As expected, my summer reading didn’t end up exactly being summery books, but I finally hit my stride with 5 star books, and my two favorite books of the year so far!

Unlikely Animals | I came across this book after hearing about it on the all of the books podcast when Liberty mentioned it giving her similar John Irving vibes and I quickly added it to my library holds list. It was so good– unique plot and storyline, flawed but likable characters, great pace and ending. Definitely one of my favorite books of the year. Here’s some of the synopsis because I really feel like I can’t fully explain it:
It was a source of entertainment at Maple Street Cemetery. Both funny and sad, the kind of story we like best. Natural-born healer Emma Starling once had big plans for her life, but she’s lost her way. A med school dropout, she’s come back to small-town Everton, New Hampshire to care for her father, dying from a mysterious brain disease. Clive Starling has been hallucinating small animals, as well as visions of the ghost of a long-dead naturalist, Ernest Harold Baynes, once known for letting wild animals live in his house. This ghost has been giving Clive some ideas on how to spend his final days. Set against the backdrop of a small town in the throes of a very real opioid crisis, Unlikely Animals is a tragicomic novel about familial expectations, imperfect friendships, and the possibility of resurrecting that which had been thought irrevocably lost.

Rules of Civility | I rarely prioritize reading backlist books, but I came across this one when searching for books set in New York and the synopsis sounded like something I would love, and I was right. It took a turn I wasn’t expecting pretty early on, and definitely what I was expecting, but I haven’t been so wrapped up in a book in a really long time. I felt like I was in Katey’s world the entire time and I can’t wait to read Amor Towles other books. Another favorite of the year!
On the last night of 1937, twenty-five-year-old Katey Kontent is in a second-rate Greenwich Village jazz bar when Tinker Grey, a handsome banker, happens to sit down at the neighboring table. This chance encounter and its startling consequences propel Katey on a year-long journey into the upper echelons of New York society—where she will have little to rely upon other than a bracing wit and her own brand of cool nerve.

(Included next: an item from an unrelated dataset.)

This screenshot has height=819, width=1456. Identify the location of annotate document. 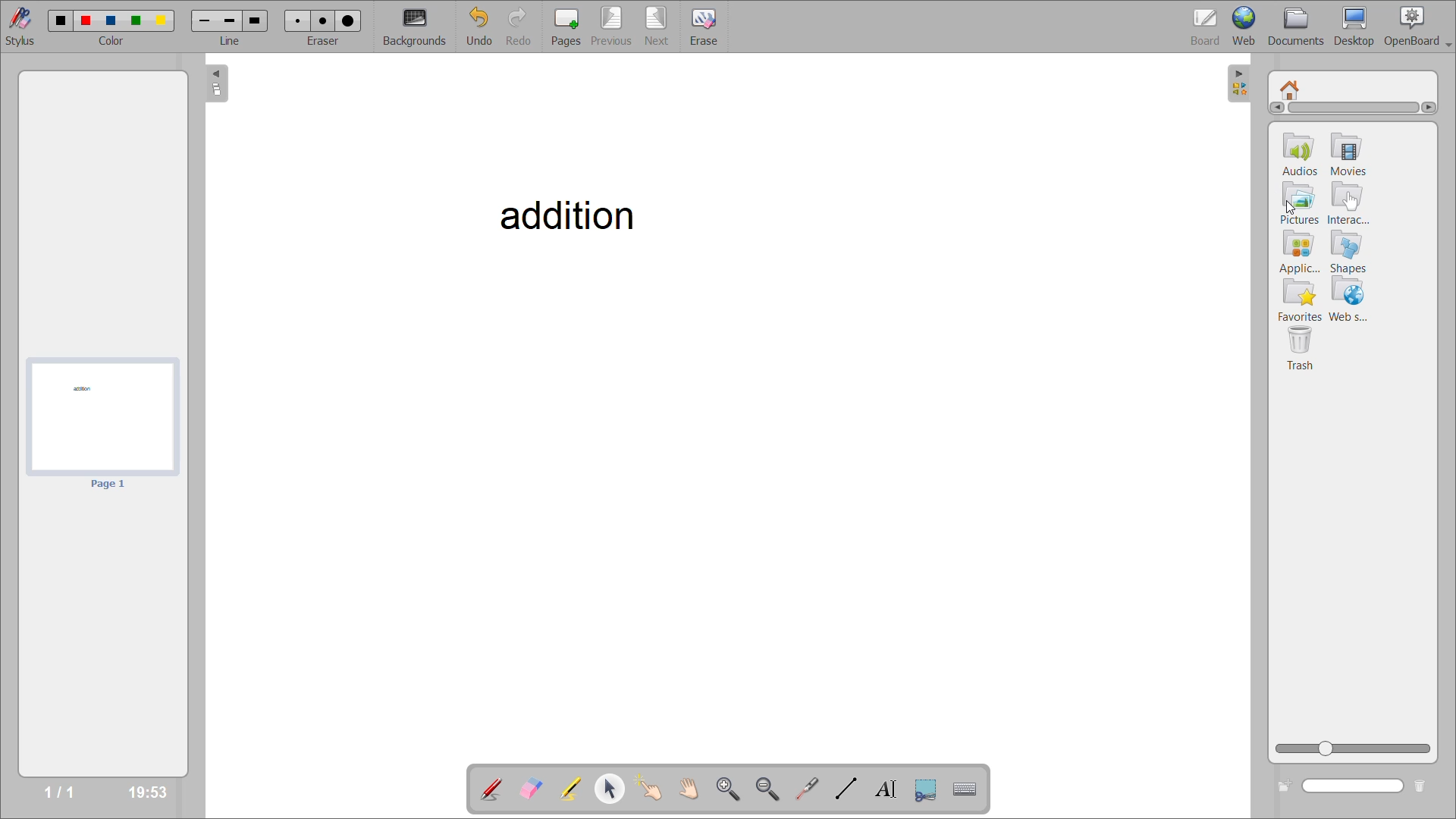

Every Summer After | I usually don’t go towards into romance books, but this one was all over Instagram & Heather’s reviews convinced me to give it a try because it reminded me of Love and Other Words (which I looooooved). It was similar to that in the childhood friends to lovers told through a then & now format– totally different settings & characters though. The majority of the story takes place over the summer at a small lake town in Canada, where Percy falls for the boy next door as they grow up spending their summers together. You know *something* happens that splits them apart, and she goes back to the town for Sam’s moms funeral. The *big thing* is pretty obvious from chapter 3, but I kept thinking maybe I was wrong (I wasn’t), but it was still okay because I was so wrapped up in the characters that it didn’t feel as eye-rolly as it could have.
When Percy returns to the lake for Sam’s mother’s funeral, their connection is as undeniable as it had always been. But until Percy can confront the decisions she made and the years she’s spent punishing herself for them, they’ll never know whether their love might be bigger than the biggest mistakes of their past.Told over the course of six years and one weekend, Every Summer After is a big, sweeping nostalgic look at love and the people and choices that mark us forever.
After this I started and stopped a ton of books, Lessons in Chemistry among others, and couldn’t get into them, my reading has ebbed and flowed so much this year– I either read books back to back, or I go weeks without reading anything.
Rules of Civility is one of my favorite reads ever.